Methodism has an established history in many of the former mill towns of Lancashire and the Lakes, and is still a conspicuous presence in these areas. As someone with a non-conformist protestant background, Lucas will have been familiar with the defining feature of this iteration of Christian faith: that it is necessary to re-make a personal relationship with God every day. The presence of God in the world is, according to the tenets of dissenting protestant morality, realised by expressions of personal faith. God is the architect of the universe, but man is the architect of faith. Protestantism holds that salvation comes solely from the justification of faith, not from the conference of any divine expression (such as, for example, the catholic notion of grace).

The writers of seasons 7/8 did not choose Blake for Lucas on a whim. They chose Blake because he appealed to Lucas – he almost described Lucas – on something like an atomic moral level. Ancient of Days speaks to a personal destiny arising from a personal experience of God in the world. It is not a Newtonian depiction of a blind watchmaker. It is fundamentally not a depiction of the concept of fate as abandonment. It is a deeply felt, morally questing, dissertation on the role of the individual in his own life. It is a depiction of the implications of personal liberty and the freedom to choose. Blake’s God is not a controller, but a designer, and a facilitator of individual accomplishment. The tattoo culture of the Russian prison system locates a crucifix in the same place as Lucas locates his Blake. Within this prison system, the crucifix signifies the oppression of the bearer, who has, like Christ, been sentenced and punished by the authorities. Lucas is not conceding this point of victimisation or insignificance in the face of something bigger and more unknowable. He is instead re-establishing his own purpose and resilience in an internal moral context of his own making. Lucas’ Ancient of Days bears direct relation to the tattooed motto Gnothi Seauton (know yourself). Tetxual detail tells us this is not coincidence, and that it is not surrender. Season 9 tells us it is fear of fate. Season 9 is (at least regarding its treatment of this character and his script) a disappointingly superficial crisis of faith.

(07-12-2010 12:56 PM)Belle Wrote:  I do have a question, however.
I know that sailors f.i. got tattood for reasons of recognition, if they would drown on sea and their bodies were found beyond recognition, one could tell who they were by looking at the tattoos they got.
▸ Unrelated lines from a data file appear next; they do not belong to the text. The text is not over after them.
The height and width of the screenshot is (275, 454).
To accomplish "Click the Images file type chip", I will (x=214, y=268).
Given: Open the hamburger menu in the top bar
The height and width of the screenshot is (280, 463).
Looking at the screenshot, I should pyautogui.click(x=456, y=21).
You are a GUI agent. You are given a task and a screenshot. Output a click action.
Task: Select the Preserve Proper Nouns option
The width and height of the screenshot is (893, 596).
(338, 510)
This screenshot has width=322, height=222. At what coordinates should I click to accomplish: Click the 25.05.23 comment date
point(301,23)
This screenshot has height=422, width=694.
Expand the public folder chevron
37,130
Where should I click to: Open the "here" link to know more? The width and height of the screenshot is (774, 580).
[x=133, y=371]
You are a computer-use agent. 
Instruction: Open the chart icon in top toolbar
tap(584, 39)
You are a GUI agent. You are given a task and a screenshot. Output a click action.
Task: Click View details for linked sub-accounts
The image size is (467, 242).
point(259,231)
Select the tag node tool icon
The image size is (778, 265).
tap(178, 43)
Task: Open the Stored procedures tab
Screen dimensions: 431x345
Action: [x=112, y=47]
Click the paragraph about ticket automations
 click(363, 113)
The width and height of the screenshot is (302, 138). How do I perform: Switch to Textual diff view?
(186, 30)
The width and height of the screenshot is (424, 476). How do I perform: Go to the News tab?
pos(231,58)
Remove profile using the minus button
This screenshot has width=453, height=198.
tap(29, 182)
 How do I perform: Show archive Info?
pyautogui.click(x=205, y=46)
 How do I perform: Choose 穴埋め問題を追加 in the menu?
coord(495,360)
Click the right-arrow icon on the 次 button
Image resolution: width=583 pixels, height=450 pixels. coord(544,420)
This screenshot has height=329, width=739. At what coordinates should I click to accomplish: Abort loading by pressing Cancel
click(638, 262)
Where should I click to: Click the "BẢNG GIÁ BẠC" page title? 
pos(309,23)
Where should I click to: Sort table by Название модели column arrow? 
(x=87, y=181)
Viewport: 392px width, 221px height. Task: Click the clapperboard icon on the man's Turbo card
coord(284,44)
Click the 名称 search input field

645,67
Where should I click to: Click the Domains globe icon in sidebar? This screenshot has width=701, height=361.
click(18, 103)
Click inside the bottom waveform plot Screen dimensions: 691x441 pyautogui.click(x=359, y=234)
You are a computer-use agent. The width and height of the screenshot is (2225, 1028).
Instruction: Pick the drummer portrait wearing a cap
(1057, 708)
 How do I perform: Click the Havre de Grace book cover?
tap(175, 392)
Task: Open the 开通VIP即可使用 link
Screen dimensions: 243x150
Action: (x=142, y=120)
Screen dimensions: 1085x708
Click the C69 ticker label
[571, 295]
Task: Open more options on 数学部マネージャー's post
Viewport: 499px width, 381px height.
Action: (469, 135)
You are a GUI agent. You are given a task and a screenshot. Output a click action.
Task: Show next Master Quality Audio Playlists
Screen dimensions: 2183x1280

So they actually equalled who they were with their tattoos.
Could this be a reason prisoners got tattoos, too? You never know, I guess, what could happen to you and your body whilst in such a harsh environment.

Belle, for the sake of what remains of the potential for brevity in this post: I think you make an excellent point regarding the use of tattoos in the recognition of their bearers. This has certainly been true for members of the armed forces throughout history. It was, of course, also true of death camp inmates and, in some cultures, prisoners of war. There are separate values of control at work in each of these cases, so they cannot be correlated in response to a single interpretation. I like very much what you say about the equation of identity with the rendition of the tattoos. There is a great deal of potential here for reflection on the question of anonymity in a system which relates WHO you are to WHAT is manifest on your body. If I didn’t think it would kill this thread for good, I would offer to have a go at posting something on this. However, I suspect world stocks of headache medication might suffer as a result!